A malignancy may arise when any one of these processes escapes its normal control mechanisms, leading to uncontrolled expansion or persistence of an abnormal clone of cells. Malignancies therefore arise by one of three major mechanisms:
• Excessive proliferation of cells
• Failure of cells to differentiate normally
• Failure of cells to undergo normal cell death (apoptosis).
Although one mechanism usually predominates in haematological malignancies, often the other mechanisms contribute to oncogenesis. By definition, a malignancy is monoclonal (i.e. arises from a single abnormal cell), with any abnormalities in the genome being passed from parent to daughter cell. Additional mutations may be acquired by the daughter cells leading to a progressive increase in aggressiveness of the malignancy.

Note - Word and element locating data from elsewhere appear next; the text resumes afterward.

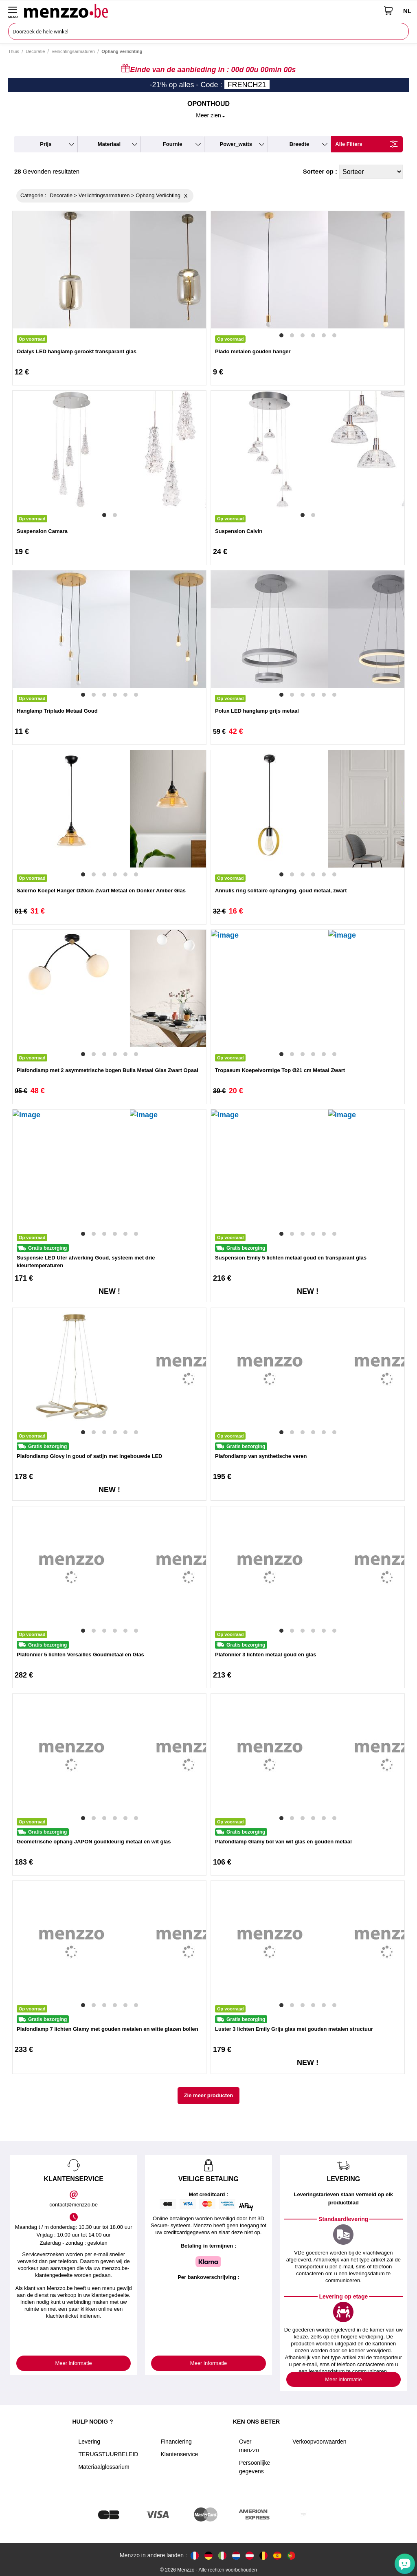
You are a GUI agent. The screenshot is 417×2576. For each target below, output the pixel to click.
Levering (89, 2441)
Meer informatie (73, 2363)
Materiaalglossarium (103, 2467)
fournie (172, 144)
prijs (45, 144)
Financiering (175, 2441)
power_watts (236, 144)
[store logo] (201, 10)
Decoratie (35, 51)
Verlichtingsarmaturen (73, 51)
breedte (299, 144)
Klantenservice (179, 2454)
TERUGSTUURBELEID (108, 2454)
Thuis (13, 51)
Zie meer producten (208, 2095)
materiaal (109, 144)
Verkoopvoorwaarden (319, 2441)
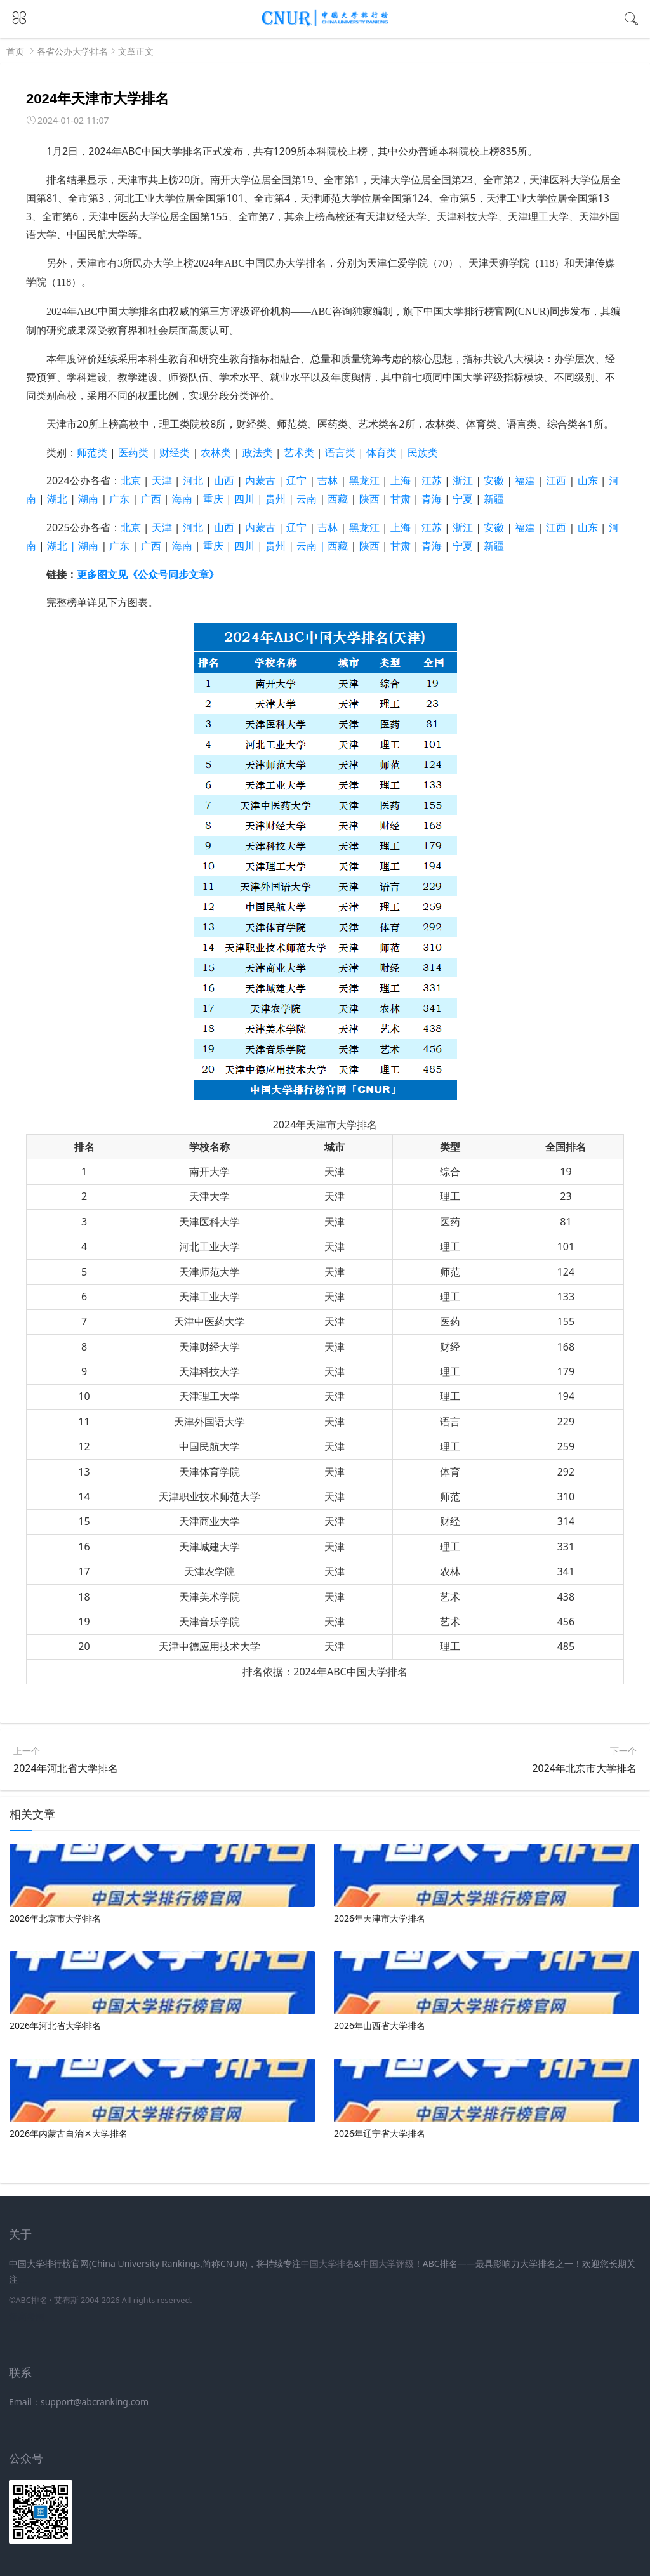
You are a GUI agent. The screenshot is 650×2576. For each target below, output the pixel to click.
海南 (182, 499)
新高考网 (26, 2316)
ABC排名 (31, 2300)
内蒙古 (260, 480)
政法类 (257, 452)
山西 (224, 480)
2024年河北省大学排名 (65, 1768)
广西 (151, 499)
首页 (15, 51)
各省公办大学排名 (72, 51)
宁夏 (463, 546)
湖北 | (62, 546)
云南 (312, 499)
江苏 (431, 480)
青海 (431, 499)
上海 (405, 480)
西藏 (338, 499)
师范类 (92, 452)
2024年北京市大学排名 (584, 1768)
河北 (193, 480)
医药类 (133, 452)
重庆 (213, 499)
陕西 (369, 499)
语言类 (340, 452)
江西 (556, 480)
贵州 (275, 499)
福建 (525, 480)
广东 (119, 499)
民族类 (423, 452)
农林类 (216, 452)
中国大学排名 (327, 2263)
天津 (162, 480)
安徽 (494, 480)
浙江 (463, 480)
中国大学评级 (387, 2263)
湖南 (88, 499)
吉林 (327, 480)
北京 (131, 480)
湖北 (62, 499)
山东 (588, 480)
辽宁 (296, 480)
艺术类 (299, 452)
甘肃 (400, 499)
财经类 (174, 452)
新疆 (494, 499)
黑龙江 (364, 480)
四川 (244, 499)
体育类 (381, 452)
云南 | (312, 546)
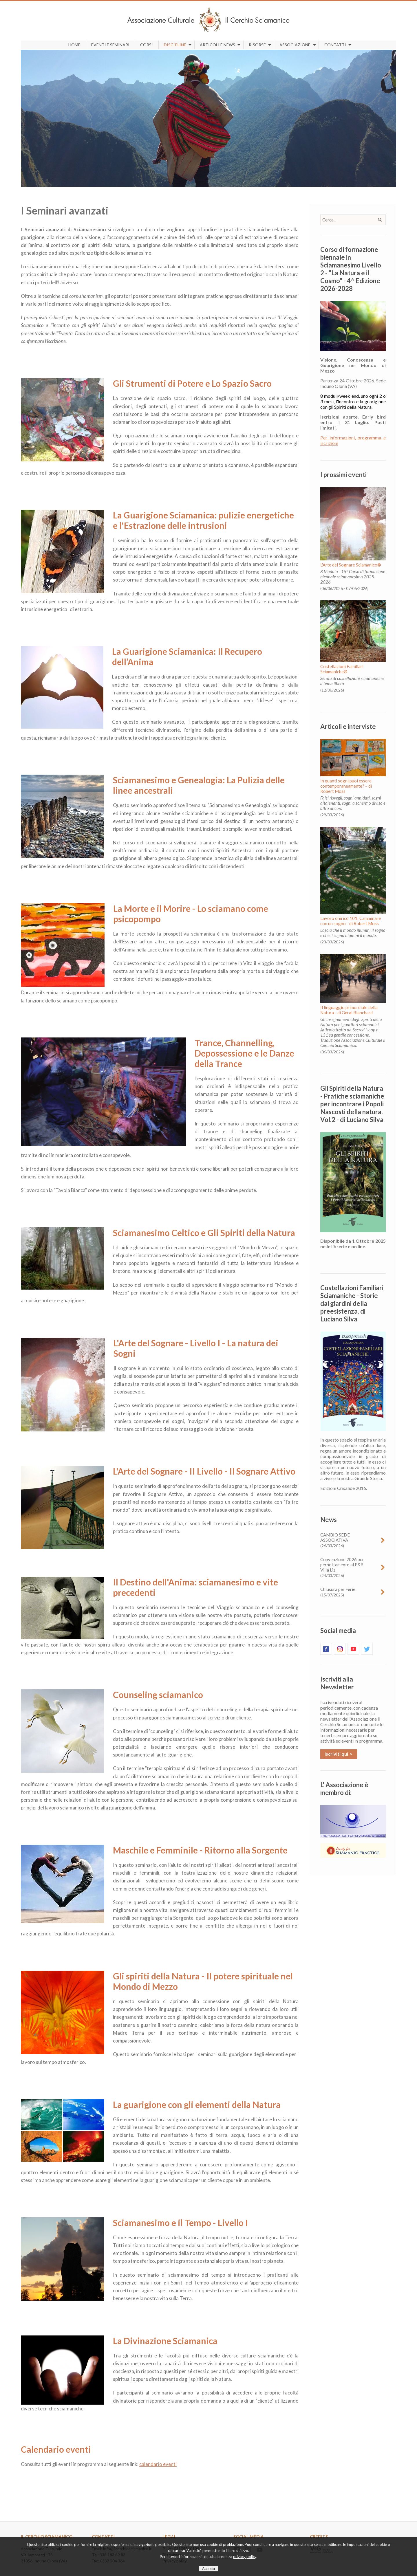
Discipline (175, 44)
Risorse (257, 44)
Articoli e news (217, 44)
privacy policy (244, 2556)
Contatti (335, 44)
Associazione (294, 44)
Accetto (208, 2568)
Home (74, 44)
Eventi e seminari (110, 44)
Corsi (146, 44)
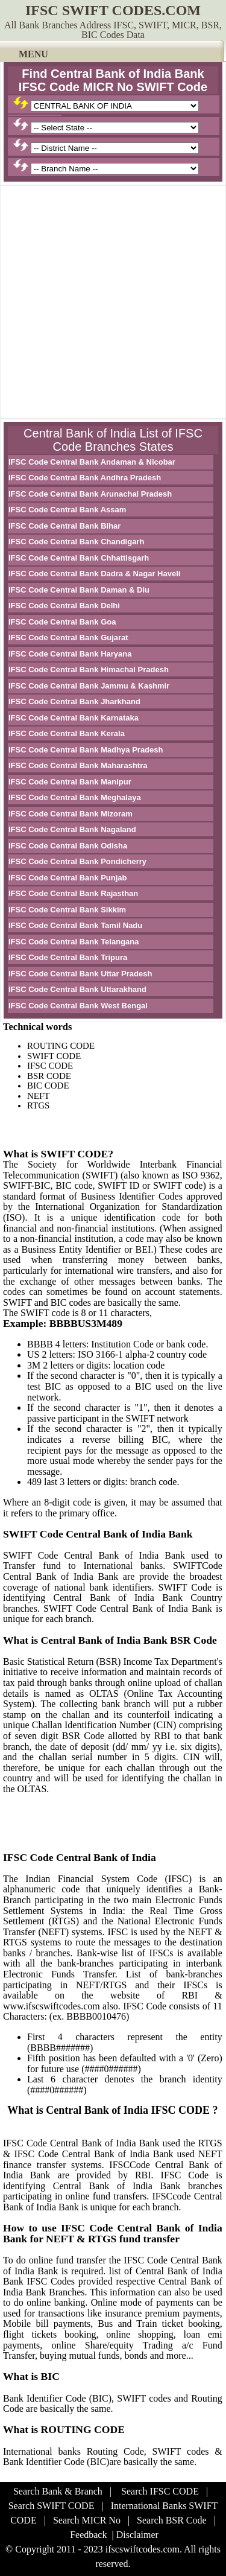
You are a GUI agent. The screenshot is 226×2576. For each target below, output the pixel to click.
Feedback (88, 2535)
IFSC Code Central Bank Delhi (64, 605)
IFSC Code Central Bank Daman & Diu (78, 589)
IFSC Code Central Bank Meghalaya (74, 797)
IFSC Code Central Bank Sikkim (67, 909)
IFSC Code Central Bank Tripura (67, 957)
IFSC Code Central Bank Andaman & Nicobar (91, 461)
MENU (33, 54)
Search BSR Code (172, 2520)
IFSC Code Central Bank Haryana (69, 653)
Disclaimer (137, 2535)
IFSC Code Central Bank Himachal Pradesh (88, 669)
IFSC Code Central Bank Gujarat (68, 637)
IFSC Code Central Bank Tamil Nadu (75, 925)
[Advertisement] (113, 302)
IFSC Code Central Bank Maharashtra (77, 765)
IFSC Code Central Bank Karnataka (73, 717)
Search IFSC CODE (160, 2491)
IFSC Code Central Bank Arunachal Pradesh (90, 493)
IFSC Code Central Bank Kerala (66, 733)
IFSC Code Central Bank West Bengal (78, 1005)
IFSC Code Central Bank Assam (67, 509)
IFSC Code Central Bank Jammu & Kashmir (88, 685)
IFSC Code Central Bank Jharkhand (74, 701)
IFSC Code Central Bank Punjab (67, 877)
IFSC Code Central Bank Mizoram (70, 813)
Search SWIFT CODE (51, 2506)
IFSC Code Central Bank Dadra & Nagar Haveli (94, 573)
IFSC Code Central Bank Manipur (69, 781)
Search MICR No (87, 2520)
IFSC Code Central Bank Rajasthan (73, 893)
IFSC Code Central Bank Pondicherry (77, 861)
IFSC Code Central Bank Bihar (64, 525)
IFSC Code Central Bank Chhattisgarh (78, 557)
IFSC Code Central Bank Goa (62, 621)
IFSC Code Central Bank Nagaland (72, 829)
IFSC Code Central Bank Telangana (73, 941)
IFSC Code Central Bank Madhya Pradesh (85, 749)
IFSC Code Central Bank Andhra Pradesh (84, 477)
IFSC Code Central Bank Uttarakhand (77, 989)
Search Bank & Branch (57, 2491)
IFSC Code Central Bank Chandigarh (76, 541)
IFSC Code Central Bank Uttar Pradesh (80, 973)
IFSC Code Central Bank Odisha (67, 845)
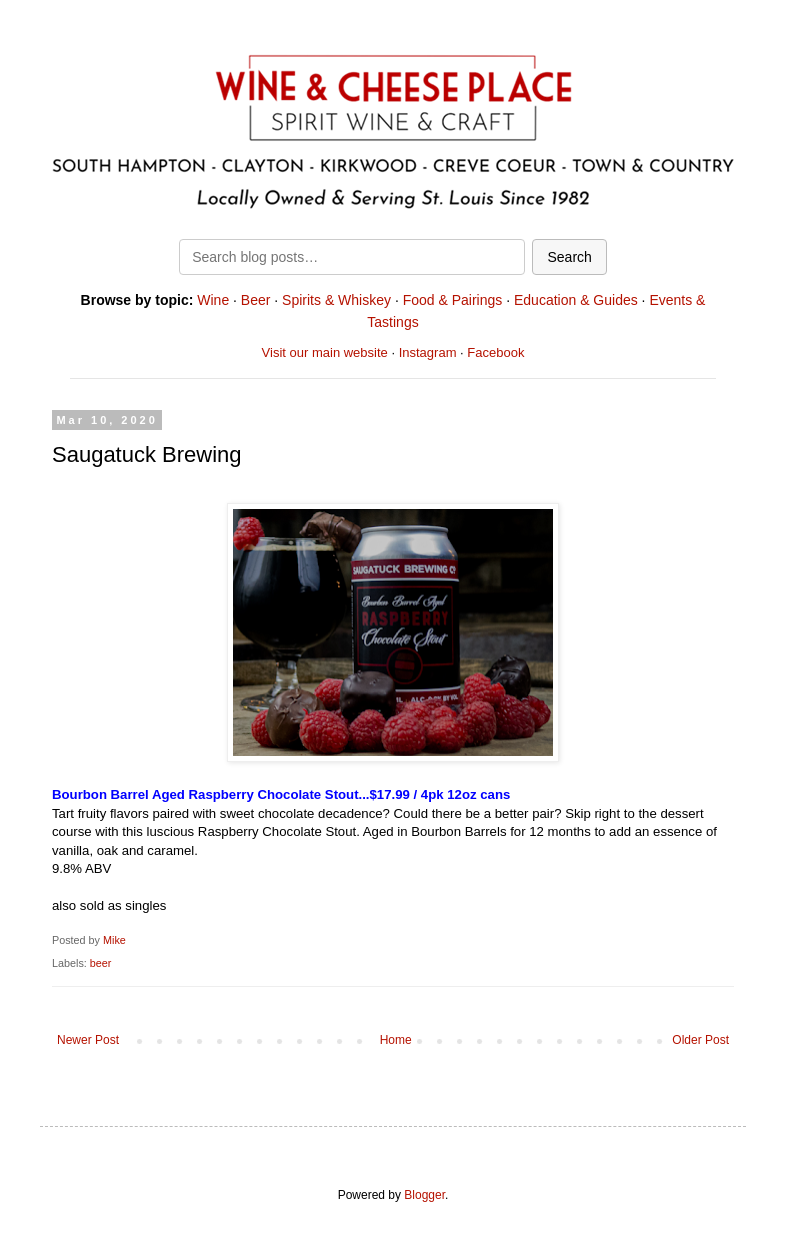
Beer (256, 300)
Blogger (424, 1195)
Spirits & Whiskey (336, 300)
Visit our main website (325, 352)
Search (569, 257)
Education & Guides (576, 300)
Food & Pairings (453, 300)
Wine (213, 300)
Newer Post (88, 1040)
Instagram (428, 352)
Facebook (495, 352)
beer (101, 963)
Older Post (700, 1040)
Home (396, 1040)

To recapitulate from the previous chapters, two major groups of genes have been shown to play a role in malignancy, namely the oncogenes and the tumour suppressor genes. Proto-oncogenes (normal cellular counterparts of oncogenes) are commonly the cell cycle stimulatory proteins (such as growth factors, growth factor receptors or downstream stimulatory molecules). These molecules cause malignancy through gain of function mutations. Tumour suppressor genes are the cell cycle brakes (or control proteins) and are active at the cell cycle checkpoints. The loss of tumour suppressor function is associated with malignant change.
BASIC PATHOLOGY OF THE LEUKAEMIAS AND LYMPHOMAS
The leukaemias are a broad group of malignancies of cells of haemopoietic lineage, which involve the bone marrow and the peripheral blood.